Count the lines below that contain the word "Open" and give only the number.

RECORDS TO USE:
=== Begin Enclosure ===

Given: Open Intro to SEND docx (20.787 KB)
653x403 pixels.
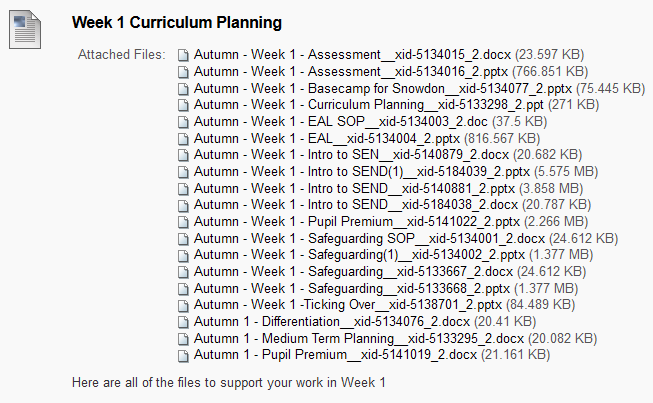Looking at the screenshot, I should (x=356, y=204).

=== End Enclosure ===
=== Begin Enclosure ===

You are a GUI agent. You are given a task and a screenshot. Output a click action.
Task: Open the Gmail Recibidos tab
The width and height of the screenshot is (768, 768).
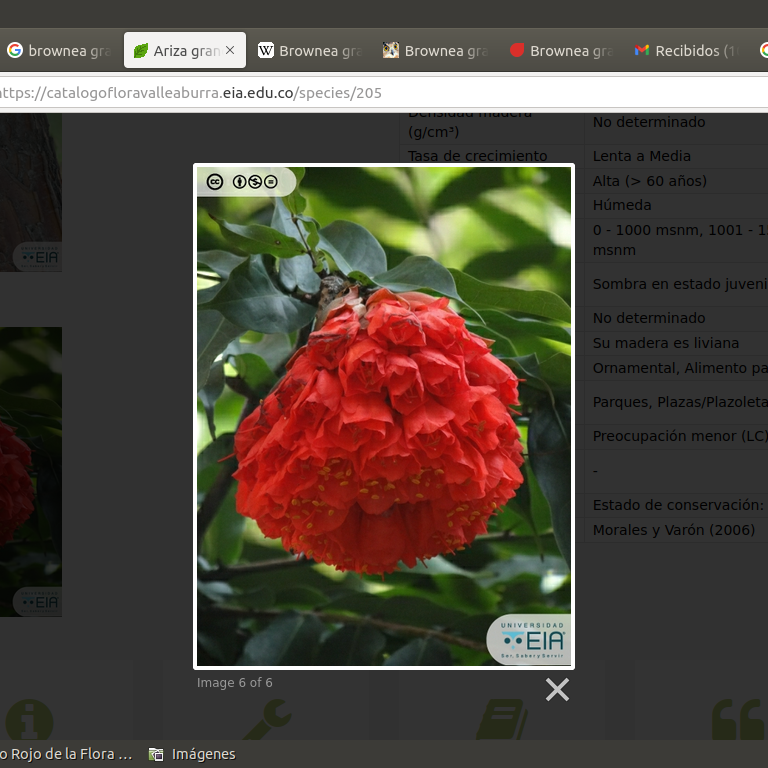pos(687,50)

=== End Enclosure ===

FINISHED EXERCISE: 2